======== Source extract

The camp had 27 guests its first year and lost $53,000, Contardi said. Over time, as players like Rennels and Contardi returned annually and word of mouth spread, the event settled on its current number of 100. About 75 percent of those signed up for this year’s camp, which runs Oct. 19-24, are returnees.

Players are evaluated by the former pros after they arrive on Sunday before being split into four evenly matched teams. After a practice day on Monday, the teams meet in singles and doubles over the final three days for the camp championship. Each morning pros give clinics and every camper plays one doubles match with a former champion, which is how Rennels ended up serving to Case, playing alongside Stockton.

“The tennis is exhausting, but you totally look forward to it,” Rennels said. “You play hard, you drink hard and you just enjoy the surroundings. I’m hooked on it and it’s a part of my life now.”

As the camp’s regulars have advanced in age, Contardi said some have begun bringing their sons. Long term, his main concern is finding younger ex-professionals to draw a younger crowd.

“That next generation of tennis stars made a lot of money and don’t really have to do this kind of work anymore if they don’t want to,” Contardi said. “And if they do, they get paid a lot more for it.”

In recent years the camp has added Americans Murphy Jensen, 45, and Rick Leach, a 49-year-old who won five Grand Slam doubles titles. Campers say both have fit seamlessly into the culture, which they describe as a mix of caustic humor and heartfelt friendship.

================
======== Supplied data

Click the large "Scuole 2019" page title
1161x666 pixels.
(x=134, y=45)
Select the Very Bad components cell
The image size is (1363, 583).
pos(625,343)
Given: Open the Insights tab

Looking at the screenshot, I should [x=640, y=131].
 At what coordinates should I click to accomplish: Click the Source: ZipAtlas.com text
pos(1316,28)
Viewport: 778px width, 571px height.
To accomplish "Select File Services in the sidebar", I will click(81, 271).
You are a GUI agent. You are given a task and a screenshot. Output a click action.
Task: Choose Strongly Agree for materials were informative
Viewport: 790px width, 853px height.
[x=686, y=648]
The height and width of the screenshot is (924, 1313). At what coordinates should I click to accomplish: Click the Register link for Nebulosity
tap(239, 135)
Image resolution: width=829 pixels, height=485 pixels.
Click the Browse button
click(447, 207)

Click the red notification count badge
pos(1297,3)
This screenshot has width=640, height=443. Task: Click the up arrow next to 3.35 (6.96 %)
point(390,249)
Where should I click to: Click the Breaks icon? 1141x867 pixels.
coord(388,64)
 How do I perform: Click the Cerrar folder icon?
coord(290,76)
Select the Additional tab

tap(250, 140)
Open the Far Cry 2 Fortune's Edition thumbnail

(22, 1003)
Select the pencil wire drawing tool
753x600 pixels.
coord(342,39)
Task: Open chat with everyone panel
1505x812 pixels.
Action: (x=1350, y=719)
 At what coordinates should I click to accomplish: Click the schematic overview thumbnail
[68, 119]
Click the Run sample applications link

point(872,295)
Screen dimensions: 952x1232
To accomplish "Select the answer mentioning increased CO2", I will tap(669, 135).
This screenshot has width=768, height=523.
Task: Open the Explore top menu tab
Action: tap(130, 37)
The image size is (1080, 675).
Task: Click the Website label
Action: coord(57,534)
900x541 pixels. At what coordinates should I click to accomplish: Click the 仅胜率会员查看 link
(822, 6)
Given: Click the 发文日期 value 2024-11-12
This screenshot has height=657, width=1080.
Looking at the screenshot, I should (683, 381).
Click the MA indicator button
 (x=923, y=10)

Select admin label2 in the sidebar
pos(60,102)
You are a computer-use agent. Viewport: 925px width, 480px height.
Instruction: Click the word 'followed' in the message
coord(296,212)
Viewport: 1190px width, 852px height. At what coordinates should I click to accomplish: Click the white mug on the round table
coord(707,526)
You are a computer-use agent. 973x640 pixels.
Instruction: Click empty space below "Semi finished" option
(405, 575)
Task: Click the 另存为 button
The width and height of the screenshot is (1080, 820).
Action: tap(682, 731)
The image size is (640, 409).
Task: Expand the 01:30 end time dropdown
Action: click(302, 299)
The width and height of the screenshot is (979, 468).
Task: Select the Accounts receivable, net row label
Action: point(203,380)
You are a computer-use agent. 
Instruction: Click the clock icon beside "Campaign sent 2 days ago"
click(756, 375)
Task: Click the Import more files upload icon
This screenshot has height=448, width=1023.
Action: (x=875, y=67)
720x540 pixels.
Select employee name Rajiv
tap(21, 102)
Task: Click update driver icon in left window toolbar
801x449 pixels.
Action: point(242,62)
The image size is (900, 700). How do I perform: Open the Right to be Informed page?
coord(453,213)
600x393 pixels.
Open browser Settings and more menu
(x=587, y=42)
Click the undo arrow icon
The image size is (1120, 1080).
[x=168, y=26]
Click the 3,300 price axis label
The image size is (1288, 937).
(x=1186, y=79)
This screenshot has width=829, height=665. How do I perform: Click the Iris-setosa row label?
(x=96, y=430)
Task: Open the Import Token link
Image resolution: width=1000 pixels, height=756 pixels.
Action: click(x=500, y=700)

================

_Exercise prompt:_
Please answer these questions from the tennis camp text:
(a) How many guests did the camp have in its first year?
(b) On what day do players arrive at the camp?
(c) How many Grand Slam doubles titles did Rick Leach win?
Rely only on the tennis camp text, not the listing.

_Answer box:_
(a) 27
(b) Sunday
(c) Five